坂本龍一が韓国映画に出合って考えた、映画と音楽の関係性の「いま」

音楽家の坂本龍一が、このほど初めて日本以外のアジア映画の音楽を手がけた。その韓国映画『天命の城』を、なぜ選んだのか。何を思い、音を紡いでいったのか──。坂本へのインタヴューを通じて「答え」を探っていくうちに、彼が考える映画と音楽の関係性、そして映画音楽への向き合い方の移り変わりまでもが、くっきりと浮かび上がってきた。
坂本龍一が韓国映画に出合って考えた、映画と音楽の関係性の「いま」
PHOTOGRAPH BY KAORI NISHIDA

──今回、ファン・ドンヒョク監督の『天命の城』で初めて日本以外のアジア映画の音楽を手がけることになりました。アジアの映画には、いつごろから興味をもたれるようになったのでしょうか?

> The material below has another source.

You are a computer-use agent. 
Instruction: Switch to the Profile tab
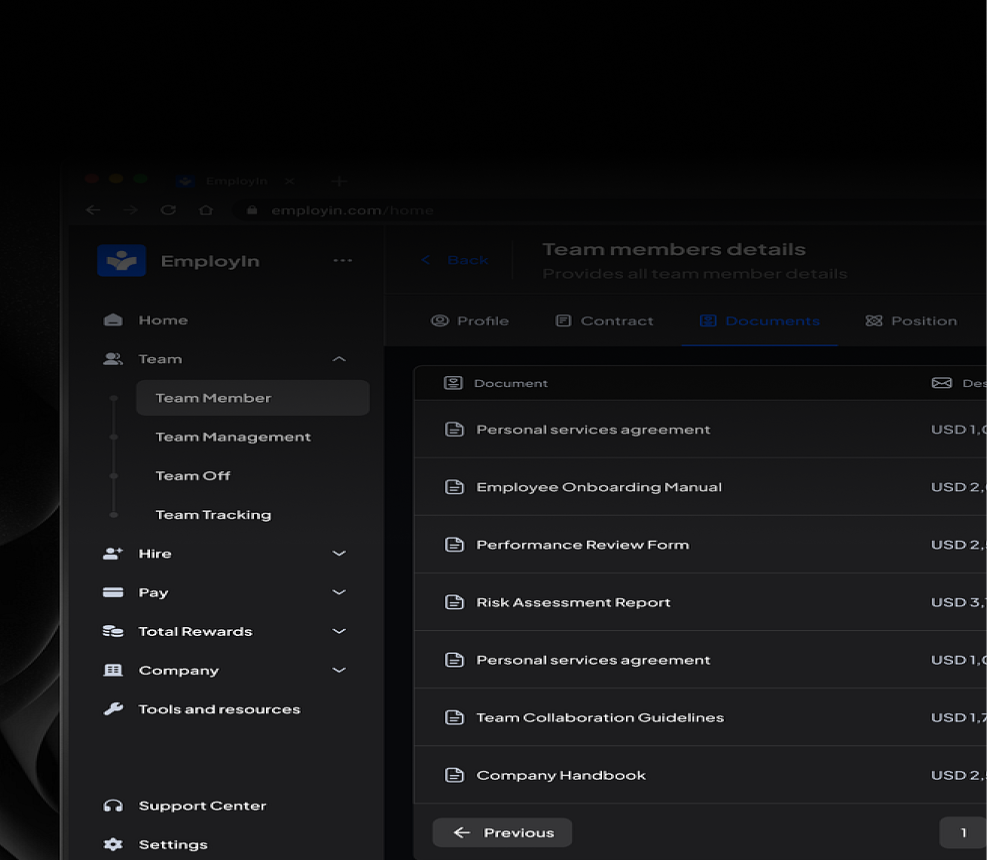tap(470, 321)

もともと台湾のエドワード・ヤン監督が大好きだったんです。亡くなってしまいましたが。彼の盟友でもあった侯孝賢、中国ではチェン・カイコー、また彼の撮影監督だったチャン・イーモウ、今では大御所になってますけど、そのあたりの監督たちの作品は追っていたんです。韓国の映画も80年代、90年代はそれほど関心を引かれなかったんですけど、近年はどんどん面白くなってきてます。香港映画も、タイ映画も、フィリピン映画も、アジアの映画はどこもよくなってきてますね。

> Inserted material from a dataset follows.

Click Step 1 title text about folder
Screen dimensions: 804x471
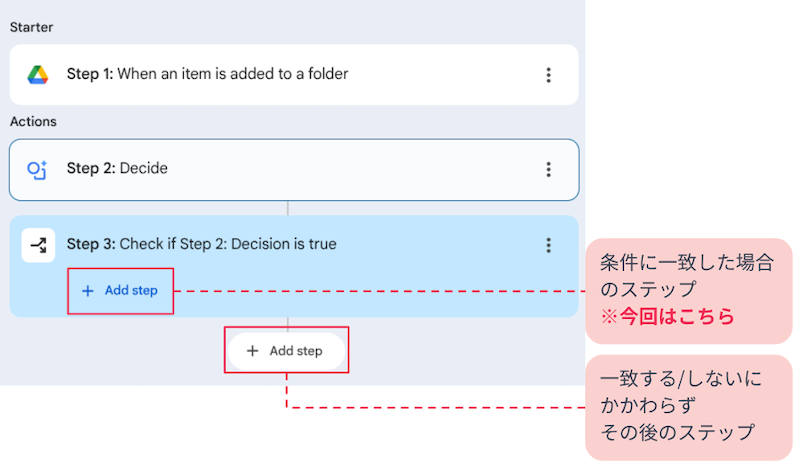click(207, 74)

この『天命の城』で描かれている歴史的事件[編註:1636年の丙子の役]の前には、豊臣秀吉による朝鮮出兵があった。最終的に朝鮮はそれを撃退しましたが、直後にこの事件が起こったわけです。朝鮮の歴史というのは、常に隣国である中国の政変に影響を受けてきた。そして、それは直接的にも間接的にも日本に影響を及ぼしてきた。朝鮮の歴史を知るということは、東アジア全体の歴史を知ることでもある。

そういう意味でも、今回の作品はとても興味深い題材でしたね。それと、もう一つ面白いのは、これは清が始まったばかりのころの話であること。そして、清の最後の皇帝を描いた作品が『ラストエンペラー』だった。これで清の始まりと終わりのころ、それぞれを題材にした映画にかかわったことになったわけで、それについては感慨深いものがあります。

──作中での音楽の使われ方が、とても抑制が効いているのが印象的でした。最近はほぼ全編で劇伴が流れているような作品も少なくないなか、無音のシーンもとても多い。それによって、音楽の流れるシーンがとても印象に残ります。

これでも音楽が多いくらいだと思います(笑)。確かに、最近の通常の映画に比べたら、音楽が使われている箇所は限られているのかもしれないですが、音量の大きさも含めて、このくらいがちょうどいいんじゃないかなって思います。音楽で引っぱっていったり、何かを押し付けたりする映画がぼくは本当に嫌なので。映画の中で風のように音楽が存在しているのがいいですね。まあ、風だったら風の音が聞こえてくればそれでいいんですが(笑)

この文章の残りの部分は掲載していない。